Records from a data source:
--------------------

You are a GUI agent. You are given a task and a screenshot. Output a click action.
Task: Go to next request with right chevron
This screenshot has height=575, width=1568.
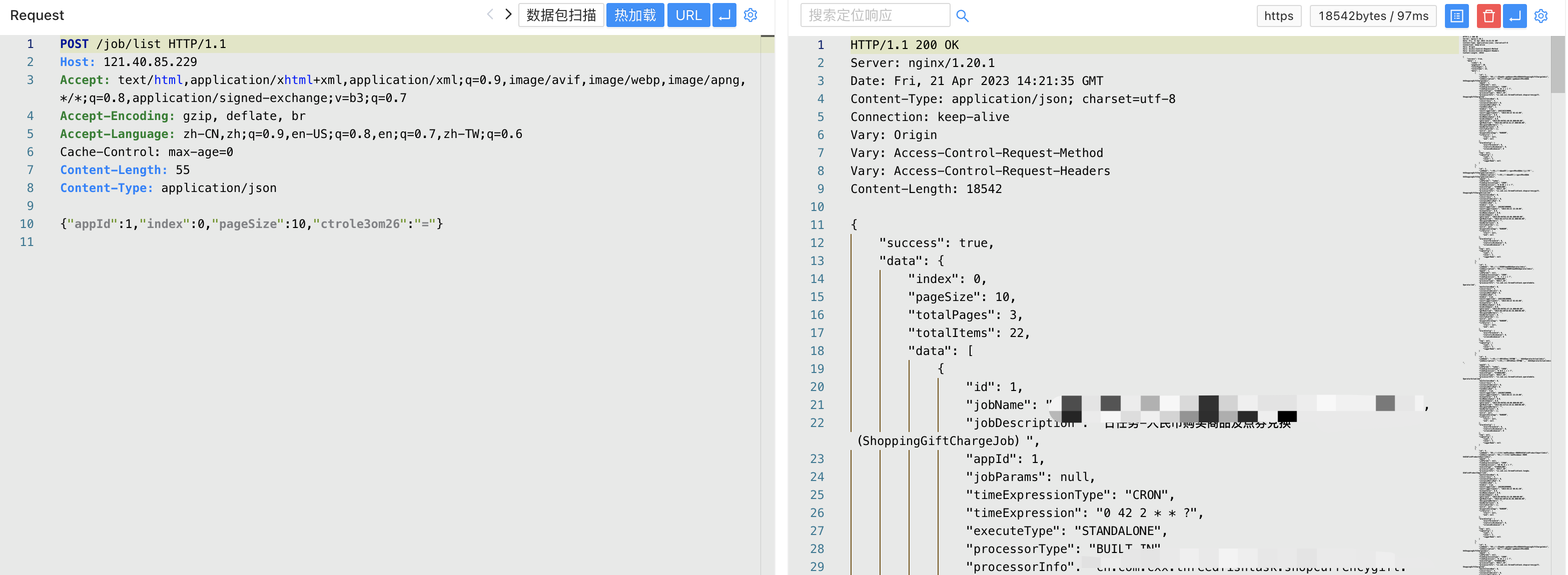[x=508, y=14]
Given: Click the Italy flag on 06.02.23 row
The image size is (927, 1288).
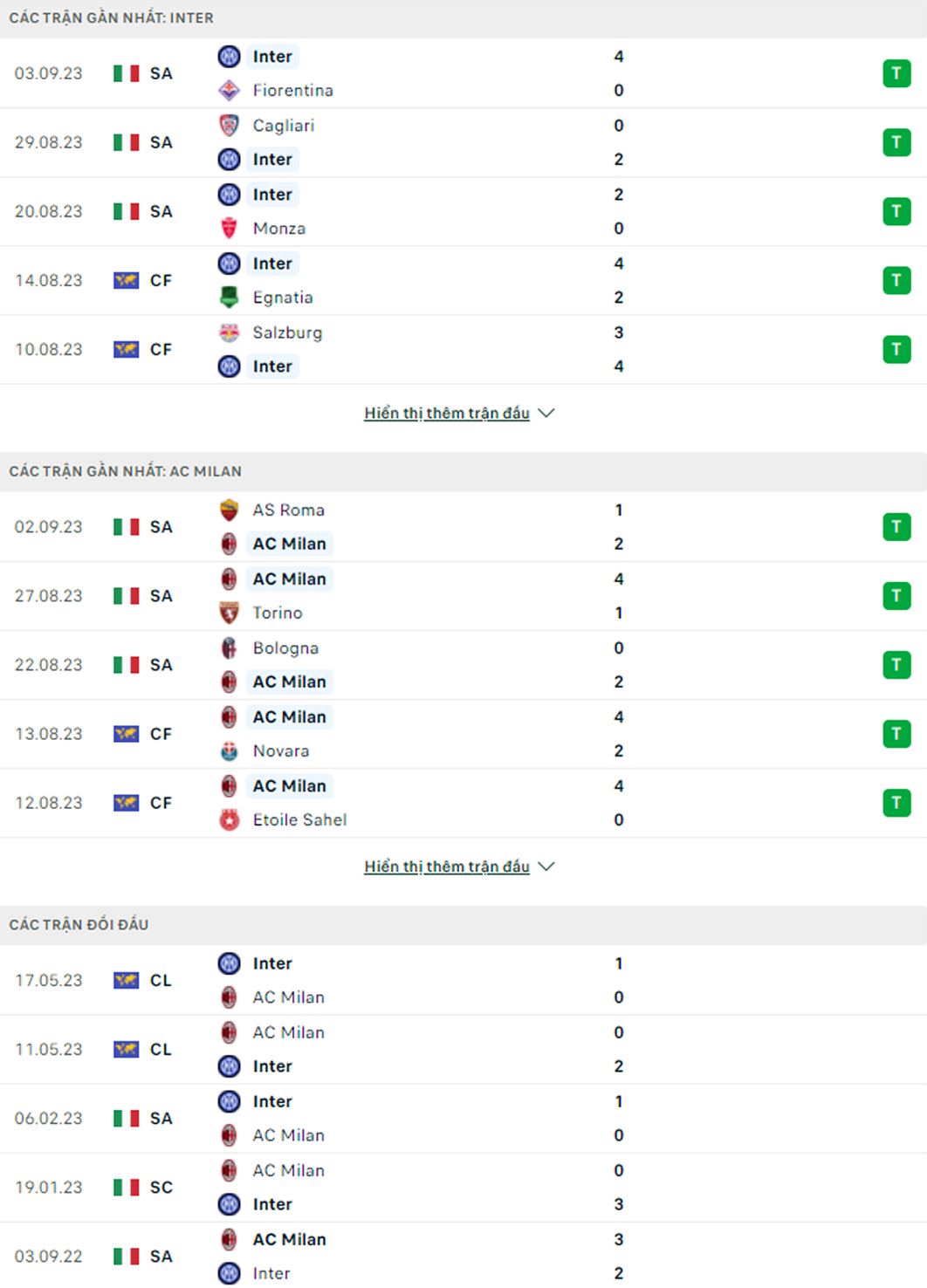Looking at the screenshot, I should click(127, 1118).
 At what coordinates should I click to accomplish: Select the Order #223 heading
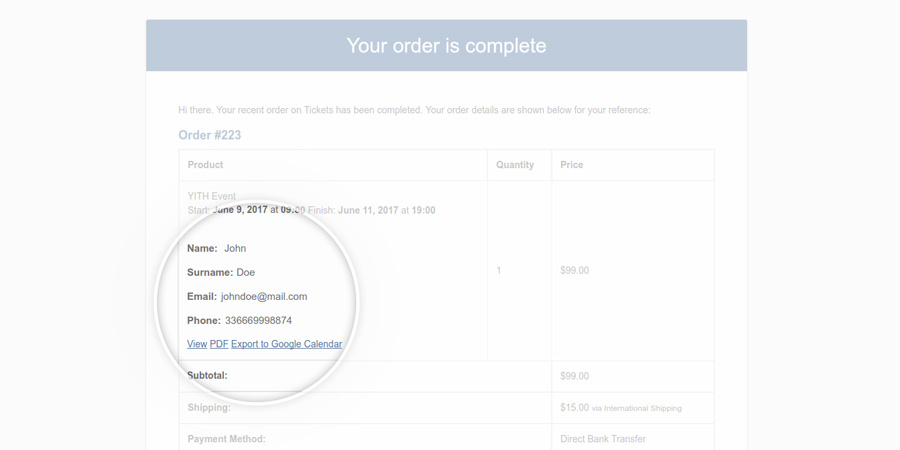point(210,135)
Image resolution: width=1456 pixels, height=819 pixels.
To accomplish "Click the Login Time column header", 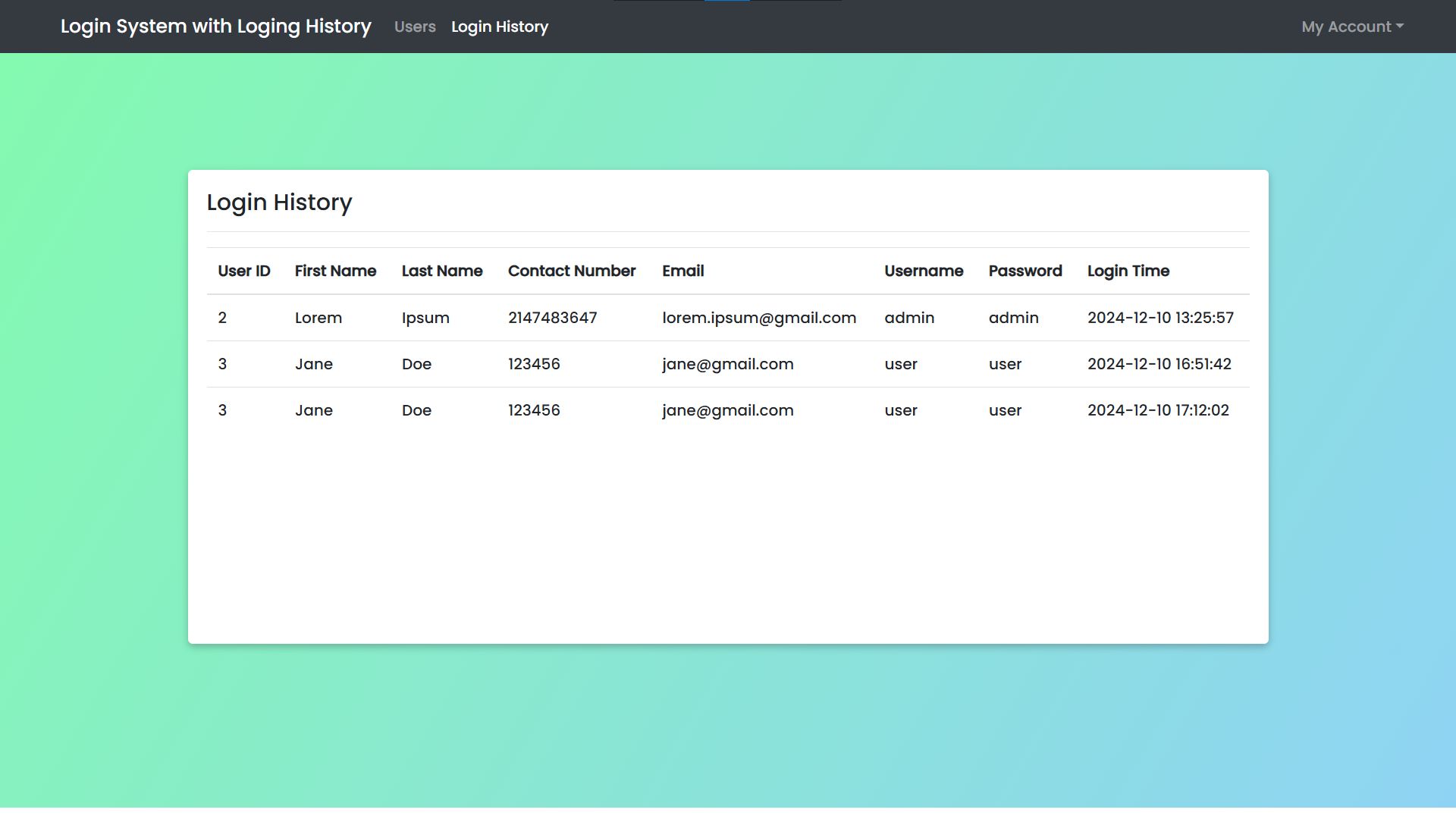I will (1128, 271).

--------------------

DIRECTIONS FOR THIS TASK: Recast everything from the start of the records down through the line containing "point(210,135)" as a JSON list of strings with one string per line, omitting blank lines and leaving the pictures out.

THE COMPLETED TASK:
[
  "You are a GUI agent. You are given a task and a screenshot. Output a click action.",
  "Task: Go to next request with right chevron",
  "This screenshot has height=575, width=1568.",
  "[x=508, y=14]",
  "Given: Click the Italy flag on 06.02.23 row",
  "The image size is (927, 1288).",
  "Looking at the screenshot, I should click(127, 1118).",
  " At what coordinates should I click to accomplish: Select the Order #223 heading",
  "point(210,135)"
]